Virology at the Science Fair

By Gertrud U. Rey

Every year approximately 1800 high school students from more than 80 different countries gather at the Intel International Science and Engineering Fair (ISEF), where they display their independent research and compete for more than $5 million worth of prizes. Last month, I had the honor of serving as a Grand Awards Judge at this prestigious affair in Phoenix, Arizona.

I arrived on a Tuesday morning, attended a brief training session, and then spent the afternoon and evening reviewing the projects that had been assigned to me. Because of a shortage of judges in my category (microbiology), I was asked to review 17 projects, a task that is roughly equivalent to reading 17 different papers on completely unrelated and non-overlapping topics, all in one afternoon. The other judges and I then spent the better part of the following day interviewing the students responsible for each project and assigning each project a score based on a set of criteria. At the end of the day, all the judges convened, and, based on the assigned scores, deliberated for several more hours to recommend projects for best of category; and first, second, third and fourth places in each category. Every judge had the chance to advocate for the projects they thought were deserving of any of these prizes.

Although there were plenty of virology projects, most of the projects assigned to me ranged widely in subject matter and included topics like bioremediation, generation of microbial fuel cells, elimination of biofilms on implants and catheters, impact of ocean acidification on microbes, improvement of farming practices, mechanisms of stress granule formation, and kleptoplasty. Yes, kleptoplasty.

While reviewing the virology projects and interviewing the students, I was particularly impressed with a poster co-authored by Poojan Pandya and Leo Takemaru, two juniors at different high schools in Dix Hills and East Setauket, NY. I recommended this project for best of category for the following reasons:

  • it was based on an original and important idea, which is impressive for high school level science;
  • the scientific method was implemented throughout;
  • the students were very good at solving problems;
  • the quality of the data obtained was excellent; and
  • the students were profoundly familiar with their project and the background science.

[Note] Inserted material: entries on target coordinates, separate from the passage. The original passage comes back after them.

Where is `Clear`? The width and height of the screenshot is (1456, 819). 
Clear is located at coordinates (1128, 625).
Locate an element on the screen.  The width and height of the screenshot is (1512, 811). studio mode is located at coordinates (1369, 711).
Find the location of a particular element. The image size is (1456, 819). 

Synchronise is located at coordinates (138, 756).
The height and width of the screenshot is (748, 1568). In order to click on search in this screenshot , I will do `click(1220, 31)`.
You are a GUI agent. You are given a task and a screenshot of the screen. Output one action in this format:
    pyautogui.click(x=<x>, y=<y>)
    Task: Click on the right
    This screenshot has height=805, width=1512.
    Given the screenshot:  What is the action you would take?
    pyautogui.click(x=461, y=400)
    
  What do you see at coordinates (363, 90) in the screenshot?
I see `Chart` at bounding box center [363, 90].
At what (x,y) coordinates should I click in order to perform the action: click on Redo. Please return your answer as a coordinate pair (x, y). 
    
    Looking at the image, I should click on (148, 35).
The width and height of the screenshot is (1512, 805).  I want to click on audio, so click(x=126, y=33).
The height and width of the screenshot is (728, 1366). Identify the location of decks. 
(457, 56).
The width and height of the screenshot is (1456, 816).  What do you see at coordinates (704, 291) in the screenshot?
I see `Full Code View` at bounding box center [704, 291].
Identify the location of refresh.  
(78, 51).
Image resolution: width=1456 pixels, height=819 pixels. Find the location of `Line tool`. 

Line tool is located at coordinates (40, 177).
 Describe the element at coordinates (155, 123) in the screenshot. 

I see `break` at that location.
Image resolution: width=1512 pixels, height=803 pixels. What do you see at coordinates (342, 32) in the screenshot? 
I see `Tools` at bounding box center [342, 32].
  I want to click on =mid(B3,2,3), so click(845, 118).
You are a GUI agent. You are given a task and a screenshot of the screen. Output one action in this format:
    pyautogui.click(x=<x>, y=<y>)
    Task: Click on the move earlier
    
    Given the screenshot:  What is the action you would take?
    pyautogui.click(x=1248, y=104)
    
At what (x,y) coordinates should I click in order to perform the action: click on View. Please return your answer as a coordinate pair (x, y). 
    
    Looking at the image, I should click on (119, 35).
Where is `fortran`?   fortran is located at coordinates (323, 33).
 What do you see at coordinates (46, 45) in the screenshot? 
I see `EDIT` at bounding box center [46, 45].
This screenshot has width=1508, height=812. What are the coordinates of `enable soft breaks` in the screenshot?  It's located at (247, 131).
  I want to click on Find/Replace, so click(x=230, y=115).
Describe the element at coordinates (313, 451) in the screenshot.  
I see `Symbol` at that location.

The project involved investigating the role of the ESCRT-III recruiter CCDC11 in HIV-1 viral budding as a potential target for antiviral therapy. ESCRT-III is a multi-component complex that is responsible for membrane scission and budding. Membrane scission occurs prevalently during cytokinesis, the final step of cell division where the two newly formed daughter cells are physically separated. CCDC11 is a poorly characterized human protein that was only recently shown to be implicated in recruitment and assembly of ESCRT-III components to the site of scission. Recruitment of CHMP2A, one of the key components of the ESCRT-III complex, is impaired in cells knocked down for CCDC11 and thus temporarily incapable of producing CCDC11 protein. Incomplete assembly of ESCRT-III inhibits membrane scission and leads to binucleated cells. ESCRT-III is also implicated in viral infection. For example, the HIV-1 Gag protein, which facilitates the assembly of viral particles, recruits ESCRT-III to cleave the neck that connects a virion to the plasma membrane, allowing the virion to “bud” from the plasma membrane.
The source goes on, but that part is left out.